Ce n’est plus en Argentine ou au Mexique que la question se pose mais dans la zone euro, pourtant l’une des régions les plus opulentes de la planète.

Pourquoi le vent a-t-il tourné pour la Grèce?

Le pays, malgré un gros effort de réduction de déficit l’an dernier, reste en situation budgétaire critique. Son déficit public 2010 a été revu en hausse à 10,5% du PIB, ce qui l’oblige à partir de plus loin pour assainir ses comptes. Dans le même temps, la récession économique est plus forte qu’attendu, du coup les impôts ne rentrent pas suffisamment dans les caisses de l’Etat.

Au final, la Grèce ne pourra retourner comme prévu sur les marchés en 2012 pour emprunter près de 30 milliards d’euros afin de refinancer sa dette.

La sortie du pays de l’Union monétaire n’étant une option pour personne, car elle appauvrirait terriblement la Grèce et menacerait la zone euro toute entière, l’idée de donner plus de temps au pays pour rembourser fait son chemin.

Une restructuration radicale de la dette, qui verrait la Grèce renoncer à en payer une partie, est pour le moment exclue officiellement, même si les marchés sont persuadés qu’il n’y aura à terme d’autre issue: la dette atteint 150% de la richesse nationale.

Les Européens songent plutôt à un “reprofilage” des emprunts contractés auprès des créanciers publics et privés.

Les échéances de remboursement seraient repoussées, dans le cadre d’un arrangement négocié avec les créanciers pour éviter un défaut de paiement créant la panique.
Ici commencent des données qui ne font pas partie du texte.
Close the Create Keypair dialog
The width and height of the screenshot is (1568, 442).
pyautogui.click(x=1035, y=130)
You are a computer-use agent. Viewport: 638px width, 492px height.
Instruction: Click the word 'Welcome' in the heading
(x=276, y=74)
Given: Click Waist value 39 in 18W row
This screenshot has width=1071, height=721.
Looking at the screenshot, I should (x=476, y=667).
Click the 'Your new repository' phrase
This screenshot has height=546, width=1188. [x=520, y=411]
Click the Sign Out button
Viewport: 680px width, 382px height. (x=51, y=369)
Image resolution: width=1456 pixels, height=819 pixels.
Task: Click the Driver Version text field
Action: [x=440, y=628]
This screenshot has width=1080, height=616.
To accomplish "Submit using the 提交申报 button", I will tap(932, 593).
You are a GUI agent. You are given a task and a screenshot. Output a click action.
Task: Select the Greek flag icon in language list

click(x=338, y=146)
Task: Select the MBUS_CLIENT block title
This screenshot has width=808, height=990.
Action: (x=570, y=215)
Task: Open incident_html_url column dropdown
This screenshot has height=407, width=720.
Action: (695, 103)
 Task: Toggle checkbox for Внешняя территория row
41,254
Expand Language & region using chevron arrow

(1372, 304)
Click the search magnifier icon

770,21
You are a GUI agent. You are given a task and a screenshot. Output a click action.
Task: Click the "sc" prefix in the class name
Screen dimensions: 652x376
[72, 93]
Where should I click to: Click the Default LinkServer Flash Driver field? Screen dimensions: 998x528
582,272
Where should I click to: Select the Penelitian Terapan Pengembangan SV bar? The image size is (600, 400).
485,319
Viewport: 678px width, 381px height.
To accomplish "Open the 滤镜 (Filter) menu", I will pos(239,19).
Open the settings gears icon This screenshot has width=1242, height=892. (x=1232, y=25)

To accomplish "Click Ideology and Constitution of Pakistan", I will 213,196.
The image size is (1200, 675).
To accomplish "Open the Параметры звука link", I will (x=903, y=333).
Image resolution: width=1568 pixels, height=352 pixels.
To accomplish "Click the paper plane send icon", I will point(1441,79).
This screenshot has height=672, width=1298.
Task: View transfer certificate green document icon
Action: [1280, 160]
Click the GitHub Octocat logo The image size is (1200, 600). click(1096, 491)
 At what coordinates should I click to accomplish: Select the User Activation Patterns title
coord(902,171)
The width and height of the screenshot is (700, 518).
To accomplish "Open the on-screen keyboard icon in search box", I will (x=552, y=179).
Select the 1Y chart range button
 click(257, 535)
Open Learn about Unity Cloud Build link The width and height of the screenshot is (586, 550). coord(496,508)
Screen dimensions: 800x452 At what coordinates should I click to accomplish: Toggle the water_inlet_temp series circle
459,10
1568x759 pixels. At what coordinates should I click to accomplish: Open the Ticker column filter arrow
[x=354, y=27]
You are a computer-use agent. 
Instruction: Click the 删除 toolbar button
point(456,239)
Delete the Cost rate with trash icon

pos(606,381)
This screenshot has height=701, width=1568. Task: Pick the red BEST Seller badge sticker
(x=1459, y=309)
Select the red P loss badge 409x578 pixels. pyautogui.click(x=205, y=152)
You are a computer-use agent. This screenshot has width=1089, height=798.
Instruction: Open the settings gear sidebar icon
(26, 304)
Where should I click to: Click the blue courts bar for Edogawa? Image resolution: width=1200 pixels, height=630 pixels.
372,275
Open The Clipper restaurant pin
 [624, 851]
Avec sans doute en complément de nouveaux prêts européens et du FMI, en plus des 110 milliards d’euros promis l’an dernier.

Une autre option, voisine, serait que les banques créancières acceptent de renouveler leurs lignes de crédit au terme des échéances en cours. Cette solution a été utilisée déjà dans certains pays d’Europe de l’Est lors du pic de la crise financière mondiale.

Quel serait l’intérêt des banques privées? “Si l’alternative est de perdre leur mise au bout du compte parce que la Grèce n’aura pas les moyens de rembourser, elles n’auront pas d’autre choix”, parie Ferdinand Fichtner, économiste de l’institut allemand DIW.

Pour en arriver là toutefois, la Grèce va devoir redoubler d’efforts pour assainir son budget malgré la colère de la rue et un contexte social dégradé par une profonde récession. Ses partenaires exigent plus de privatisations, et vite.

Il reste surtout à vaincre l’opposition de la Banque centrale européenne à toute idée de restructuration, dure ou douce, susceptible selon elle de faire paniquer les marchés et de créer un dangereux précédent. La France, en porte-à-faux avec l’Allemagne sur le sujet, est aussi très réticente.

Ces clivages se retrouvent dans les négociations difficiles en cours entre Européens sur les contours de leur futur Fonds de secours, le Mécanisme européen de stabilité financière (MES), appelé à fonctionner mi-2013.

Berlin insiste pour que les banques participent sur une base volontaire à des plans de restructuration en cas de grave crise de la dette, mais doit batailler avec la plupart de ses partenaires et surtout la BCE, opposée à inscrire cela dans le marbre.